During the forum on economic nationalism, is was journalist Salena Zito who had the most interesting insights to share. Co-author of The Great Revolt: Inside the Populist Coalition Reshaping American Politics, Zito’s old-fashioned shoe-leather reporting is one of the most comprehensive analyses of what actually went down in 2016. For decades, she said, the voters in America’s heartland have been sending the politicians a message. Politicians have a bad habit of getting elected, going to Washington, and becoming part of whatever national project their political party is currently working on rather than addressing the local issues they were actually sent there to fix. That is why they sent Pelosi, Reid, and Obama to DC—because they wanted change. And that’s why they punished the Democrats by sending the GOP back in 2010—because they didn’t get it. The issues that animate them—the breakdown of their communities, the uncertainty and fear created by automation and the advance of technology wiping out manufacturing jobs–are often ignored by the ruling class.
Romney lost, Zito said, because he simply could not convey to the voter the idea that he had their backs. From the moment Trump started his campaign launch speech after descending the escalator, she suspected he’d win: the speech was all about the dignity of work (among other things, of course). One poll she commissioned for her book indicated that a full 84% of Trump voters were primarily worried about their communities. Zito never flies when she’s on the job, she always drives—and this is one reason she saw what so many journalists missed: that fifteen minutes outside of any major city, you can see the “American carnage” Trump referred to in his inaugural address. During the Iowa caucuses, she told us, she’d talked to evangelical voters and taken a look at who they ranked. Nearly all of them ranked Ben Carson and Bobby Jindal first, because of their values. Ted Cruz got third, because he held their values despite being unlikeable. And last came Donald J. Trump, who, voters told her, was perhaps “actually mean enough” to get the right judges on the courts and protect religious liberty. She calls them “King Cyrus Christians” after the king who had nothing in common with the Jews but still protected them.

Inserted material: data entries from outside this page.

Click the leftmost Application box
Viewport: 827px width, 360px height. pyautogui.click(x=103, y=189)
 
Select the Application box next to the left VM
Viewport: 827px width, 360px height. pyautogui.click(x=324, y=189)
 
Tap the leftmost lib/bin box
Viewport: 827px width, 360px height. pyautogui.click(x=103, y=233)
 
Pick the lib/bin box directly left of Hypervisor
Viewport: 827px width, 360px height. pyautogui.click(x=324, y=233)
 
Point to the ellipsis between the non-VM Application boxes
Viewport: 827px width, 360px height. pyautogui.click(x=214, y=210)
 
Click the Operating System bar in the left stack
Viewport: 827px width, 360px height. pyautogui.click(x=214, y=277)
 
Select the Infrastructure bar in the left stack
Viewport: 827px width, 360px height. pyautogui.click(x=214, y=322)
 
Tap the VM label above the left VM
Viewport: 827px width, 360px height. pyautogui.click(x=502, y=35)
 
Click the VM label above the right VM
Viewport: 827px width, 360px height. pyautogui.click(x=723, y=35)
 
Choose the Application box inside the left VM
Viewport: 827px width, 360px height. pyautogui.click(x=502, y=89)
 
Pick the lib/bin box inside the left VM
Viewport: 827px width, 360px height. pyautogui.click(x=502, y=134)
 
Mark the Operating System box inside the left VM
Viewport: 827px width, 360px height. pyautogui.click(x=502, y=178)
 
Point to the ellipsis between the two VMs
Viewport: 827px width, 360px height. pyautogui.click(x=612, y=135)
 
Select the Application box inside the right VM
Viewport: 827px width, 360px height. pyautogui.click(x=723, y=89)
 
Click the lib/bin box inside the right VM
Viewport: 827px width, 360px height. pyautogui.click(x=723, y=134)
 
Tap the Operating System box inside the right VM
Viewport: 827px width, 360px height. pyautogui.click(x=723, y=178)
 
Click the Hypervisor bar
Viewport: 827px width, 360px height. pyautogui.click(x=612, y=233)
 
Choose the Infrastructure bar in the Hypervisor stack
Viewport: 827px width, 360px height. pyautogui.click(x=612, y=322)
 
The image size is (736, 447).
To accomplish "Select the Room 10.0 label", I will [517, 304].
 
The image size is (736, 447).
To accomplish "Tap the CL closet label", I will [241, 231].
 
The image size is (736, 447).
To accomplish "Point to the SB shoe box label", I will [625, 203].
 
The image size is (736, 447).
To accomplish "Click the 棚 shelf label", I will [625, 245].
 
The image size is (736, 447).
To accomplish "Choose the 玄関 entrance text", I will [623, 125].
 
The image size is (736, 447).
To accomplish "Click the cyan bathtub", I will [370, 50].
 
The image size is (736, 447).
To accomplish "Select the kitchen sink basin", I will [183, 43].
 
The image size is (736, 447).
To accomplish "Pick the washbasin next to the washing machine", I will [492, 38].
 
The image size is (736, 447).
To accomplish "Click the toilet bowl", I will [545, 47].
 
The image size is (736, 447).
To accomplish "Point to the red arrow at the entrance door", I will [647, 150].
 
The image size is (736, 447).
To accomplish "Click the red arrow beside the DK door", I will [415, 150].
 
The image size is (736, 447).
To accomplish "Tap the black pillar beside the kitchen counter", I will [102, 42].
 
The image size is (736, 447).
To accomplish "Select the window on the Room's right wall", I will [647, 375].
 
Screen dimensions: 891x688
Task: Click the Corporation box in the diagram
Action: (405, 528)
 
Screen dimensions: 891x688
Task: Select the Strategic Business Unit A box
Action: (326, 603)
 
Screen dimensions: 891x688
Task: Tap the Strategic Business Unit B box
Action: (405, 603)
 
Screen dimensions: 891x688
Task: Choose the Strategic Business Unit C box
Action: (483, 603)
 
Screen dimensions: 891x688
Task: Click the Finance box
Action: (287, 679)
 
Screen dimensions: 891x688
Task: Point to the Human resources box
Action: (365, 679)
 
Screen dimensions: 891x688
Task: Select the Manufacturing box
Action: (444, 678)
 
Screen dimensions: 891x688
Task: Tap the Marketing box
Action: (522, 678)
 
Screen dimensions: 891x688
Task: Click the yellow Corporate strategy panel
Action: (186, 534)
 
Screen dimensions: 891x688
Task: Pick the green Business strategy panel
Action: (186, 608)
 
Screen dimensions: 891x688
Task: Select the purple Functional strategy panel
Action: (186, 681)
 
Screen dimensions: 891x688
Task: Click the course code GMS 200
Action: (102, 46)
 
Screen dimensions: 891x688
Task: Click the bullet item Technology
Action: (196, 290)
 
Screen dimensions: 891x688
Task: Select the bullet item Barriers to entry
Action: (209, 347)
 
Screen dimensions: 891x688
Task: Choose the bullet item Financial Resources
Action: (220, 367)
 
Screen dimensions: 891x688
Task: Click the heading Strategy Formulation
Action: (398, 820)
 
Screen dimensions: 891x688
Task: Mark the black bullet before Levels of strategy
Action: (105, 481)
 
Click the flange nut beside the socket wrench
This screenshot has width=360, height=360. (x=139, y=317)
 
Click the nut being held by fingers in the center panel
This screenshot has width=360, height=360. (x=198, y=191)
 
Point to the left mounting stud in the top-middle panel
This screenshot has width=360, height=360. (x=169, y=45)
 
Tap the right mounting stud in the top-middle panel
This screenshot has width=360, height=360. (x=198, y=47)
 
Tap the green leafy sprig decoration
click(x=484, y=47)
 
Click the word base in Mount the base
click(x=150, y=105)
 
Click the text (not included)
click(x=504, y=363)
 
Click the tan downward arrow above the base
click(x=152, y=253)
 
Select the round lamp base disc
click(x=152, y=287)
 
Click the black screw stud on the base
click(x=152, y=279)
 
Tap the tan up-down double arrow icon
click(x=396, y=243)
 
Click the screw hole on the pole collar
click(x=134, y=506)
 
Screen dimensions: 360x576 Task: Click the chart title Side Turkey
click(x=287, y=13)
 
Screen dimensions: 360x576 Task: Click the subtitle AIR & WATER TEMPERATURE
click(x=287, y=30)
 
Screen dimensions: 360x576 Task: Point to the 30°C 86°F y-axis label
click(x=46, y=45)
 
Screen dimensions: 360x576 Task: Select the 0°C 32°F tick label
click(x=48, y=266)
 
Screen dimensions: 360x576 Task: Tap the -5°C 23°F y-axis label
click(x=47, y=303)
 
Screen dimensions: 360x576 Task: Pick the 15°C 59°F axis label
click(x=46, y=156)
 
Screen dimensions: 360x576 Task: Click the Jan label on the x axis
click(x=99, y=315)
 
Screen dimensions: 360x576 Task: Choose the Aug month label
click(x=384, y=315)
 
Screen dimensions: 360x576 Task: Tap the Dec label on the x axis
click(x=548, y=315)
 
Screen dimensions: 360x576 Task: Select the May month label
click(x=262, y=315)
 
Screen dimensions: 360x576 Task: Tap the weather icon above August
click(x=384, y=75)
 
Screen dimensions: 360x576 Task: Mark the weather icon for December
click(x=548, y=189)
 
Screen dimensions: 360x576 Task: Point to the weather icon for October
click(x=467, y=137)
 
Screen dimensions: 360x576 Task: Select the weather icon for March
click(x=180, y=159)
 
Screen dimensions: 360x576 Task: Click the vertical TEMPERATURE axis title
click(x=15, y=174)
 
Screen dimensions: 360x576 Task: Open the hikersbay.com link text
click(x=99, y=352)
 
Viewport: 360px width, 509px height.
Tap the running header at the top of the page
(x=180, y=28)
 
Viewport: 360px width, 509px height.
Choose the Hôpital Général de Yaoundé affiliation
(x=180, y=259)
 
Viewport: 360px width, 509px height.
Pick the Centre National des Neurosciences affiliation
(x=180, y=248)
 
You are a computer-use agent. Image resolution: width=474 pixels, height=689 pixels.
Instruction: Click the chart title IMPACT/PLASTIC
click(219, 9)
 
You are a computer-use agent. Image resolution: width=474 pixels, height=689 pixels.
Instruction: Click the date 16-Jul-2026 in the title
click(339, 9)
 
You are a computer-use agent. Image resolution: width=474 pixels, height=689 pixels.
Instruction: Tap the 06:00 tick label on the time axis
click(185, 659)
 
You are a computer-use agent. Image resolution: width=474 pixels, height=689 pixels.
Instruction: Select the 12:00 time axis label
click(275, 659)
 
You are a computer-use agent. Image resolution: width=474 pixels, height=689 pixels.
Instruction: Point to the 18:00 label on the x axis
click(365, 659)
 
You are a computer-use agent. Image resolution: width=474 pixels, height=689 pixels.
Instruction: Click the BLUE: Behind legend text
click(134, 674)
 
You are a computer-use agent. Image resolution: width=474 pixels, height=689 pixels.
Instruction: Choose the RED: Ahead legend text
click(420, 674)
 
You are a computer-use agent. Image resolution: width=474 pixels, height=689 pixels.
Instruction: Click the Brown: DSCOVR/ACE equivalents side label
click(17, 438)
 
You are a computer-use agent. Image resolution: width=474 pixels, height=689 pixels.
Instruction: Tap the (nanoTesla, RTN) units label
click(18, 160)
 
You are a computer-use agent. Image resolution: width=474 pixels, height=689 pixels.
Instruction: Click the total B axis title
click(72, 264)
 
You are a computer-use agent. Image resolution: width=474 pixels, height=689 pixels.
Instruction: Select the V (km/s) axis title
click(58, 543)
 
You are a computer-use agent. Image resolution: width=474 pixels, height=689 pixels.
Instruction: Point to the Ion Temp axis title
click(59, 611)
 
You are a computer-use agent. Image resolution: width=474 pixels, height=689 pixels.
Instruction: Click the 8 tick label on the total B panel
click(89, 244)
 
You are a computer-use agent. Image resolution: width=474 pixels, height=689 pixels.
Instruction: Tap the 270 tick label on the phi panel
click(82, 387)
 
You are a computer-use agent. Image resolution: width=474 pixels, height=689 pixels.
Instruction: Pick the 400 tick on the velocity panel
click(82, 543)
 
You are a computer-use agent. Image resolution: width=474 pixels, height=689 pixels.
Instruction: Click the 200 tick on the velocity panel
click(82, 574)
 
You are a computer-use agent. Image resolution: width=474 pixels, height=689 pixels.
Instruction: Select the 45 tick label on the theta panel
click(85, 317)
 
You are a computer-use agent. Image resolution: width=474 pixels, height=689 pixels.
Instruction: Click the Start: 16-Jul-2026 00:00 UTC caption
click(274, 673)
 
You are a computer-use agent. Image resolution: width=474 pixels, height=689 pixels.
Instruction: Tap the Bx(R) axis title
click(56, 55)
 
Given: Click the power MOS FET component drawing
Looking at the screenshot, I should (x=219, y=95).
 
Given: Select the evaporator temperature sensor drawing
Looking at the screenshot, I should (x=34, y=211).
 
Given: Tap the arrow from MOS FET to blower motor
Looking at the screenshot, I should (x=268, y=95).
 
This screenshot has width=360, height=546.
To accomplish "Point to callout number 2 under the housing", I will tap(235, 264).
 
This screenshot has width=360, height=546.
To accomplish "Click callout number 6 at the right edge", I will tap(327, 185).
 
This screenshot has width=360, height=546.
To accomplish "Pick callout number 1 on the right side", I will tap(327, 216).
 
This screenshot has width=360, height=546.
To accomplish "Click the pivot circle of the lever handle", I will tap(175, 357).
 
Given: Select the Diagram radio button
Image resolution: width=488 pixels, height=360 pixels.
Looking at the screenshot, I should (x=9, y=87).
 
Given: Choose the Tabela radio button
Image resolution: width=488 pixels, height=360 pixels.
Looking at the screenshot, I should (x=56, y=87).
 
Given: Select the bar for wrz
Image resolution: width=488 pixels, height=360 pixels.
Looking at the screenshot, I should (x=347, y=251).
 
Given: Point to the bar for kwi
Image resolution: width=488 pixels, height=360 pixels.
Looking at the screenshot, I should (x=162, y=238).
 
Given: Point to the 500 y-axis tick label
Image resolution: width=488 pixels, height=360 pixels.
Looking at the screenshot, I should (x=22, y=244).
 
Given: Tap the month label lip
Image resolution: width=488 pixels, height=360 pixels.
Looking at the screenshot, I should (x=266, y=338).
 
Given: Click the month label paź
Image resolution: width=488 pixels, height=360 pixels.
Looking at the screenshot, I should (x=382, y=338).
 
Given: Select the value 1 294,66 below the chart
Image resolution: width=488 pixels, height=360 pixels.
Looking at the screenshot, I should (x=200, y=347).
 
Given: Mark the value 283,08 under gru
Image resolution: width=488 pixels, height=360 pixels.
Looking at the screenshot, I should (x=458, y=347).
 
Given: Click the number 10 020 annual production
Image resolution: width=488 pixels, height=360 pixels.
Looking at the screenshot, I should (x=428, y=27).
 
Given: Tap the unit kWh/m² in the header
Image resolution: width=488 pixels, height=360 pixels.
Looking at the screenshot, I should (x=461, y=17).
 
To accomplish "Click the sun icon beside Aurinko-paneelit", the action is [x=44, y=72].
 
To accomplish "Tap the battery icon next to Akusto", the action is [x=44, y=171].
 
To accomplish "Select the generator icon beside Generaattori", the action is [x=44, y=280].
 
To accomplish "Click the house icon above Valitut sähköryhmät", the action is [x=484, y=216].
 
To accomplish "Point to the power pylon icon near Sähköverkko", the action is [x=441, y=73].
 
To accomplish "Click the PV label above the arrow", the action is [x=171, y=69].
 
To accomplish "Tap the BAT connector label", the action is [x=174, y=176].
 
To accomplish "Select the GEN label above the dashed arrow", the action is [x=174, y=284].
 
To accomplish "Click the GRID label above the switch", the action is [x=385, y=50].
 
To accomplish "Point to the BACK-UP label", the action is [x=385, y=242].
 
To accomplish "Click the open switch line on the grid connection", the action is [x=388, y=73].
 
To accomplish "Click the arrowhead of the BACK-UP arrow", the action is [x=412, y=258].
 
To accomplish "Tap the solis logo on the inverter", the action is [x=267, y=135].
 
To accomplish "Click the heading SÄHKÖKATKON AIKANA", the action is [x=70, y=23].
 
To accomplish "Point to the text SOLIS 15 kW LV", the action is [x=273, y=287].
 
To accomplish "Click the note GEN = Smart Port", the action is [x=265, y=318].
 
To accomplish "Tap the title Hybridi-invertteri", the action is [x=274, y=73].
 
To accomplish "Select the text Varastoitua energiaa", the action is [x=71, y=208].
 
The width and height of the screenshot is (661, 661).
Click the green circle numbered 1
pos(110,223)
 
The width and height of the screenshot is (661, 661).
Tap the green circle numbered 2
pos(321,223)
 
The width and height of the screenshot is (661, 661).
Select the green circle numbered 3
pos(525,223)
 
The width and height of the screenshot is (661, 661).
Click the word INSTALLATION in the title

In the months prior to November 9, 2016, Zito went to all 67 counties in Pennsylvania. Everywhere, she saw sign—homemade signs. On the yards, on the houses, and in one memorable instance, on a horse. All Trump needed was a few thousand more votes in less than a dozen counties. He had them, and she called the election then. The mainstream media missed it, she said, because there is almost no cultural diversity in the newsroom: “There’s not enough people who sit in a newsroom who also sit in a pew on Sunday.” There is a difference between the placed and the placeless, and journalists are very often the latter. Newsrooms need people who understand the people they cover, people who actually own a gun or know what the parts of one are called. But they don’t. In conclusion, she noted, the country is pretty much precisely where it was at 2 AM on November 10. If you voted for Trump, chances are you’re pleased with how that’s turned out. If you didn’t, you are in the same state of hysterical panic you were then, a state that will only end when Trump’s presidency does.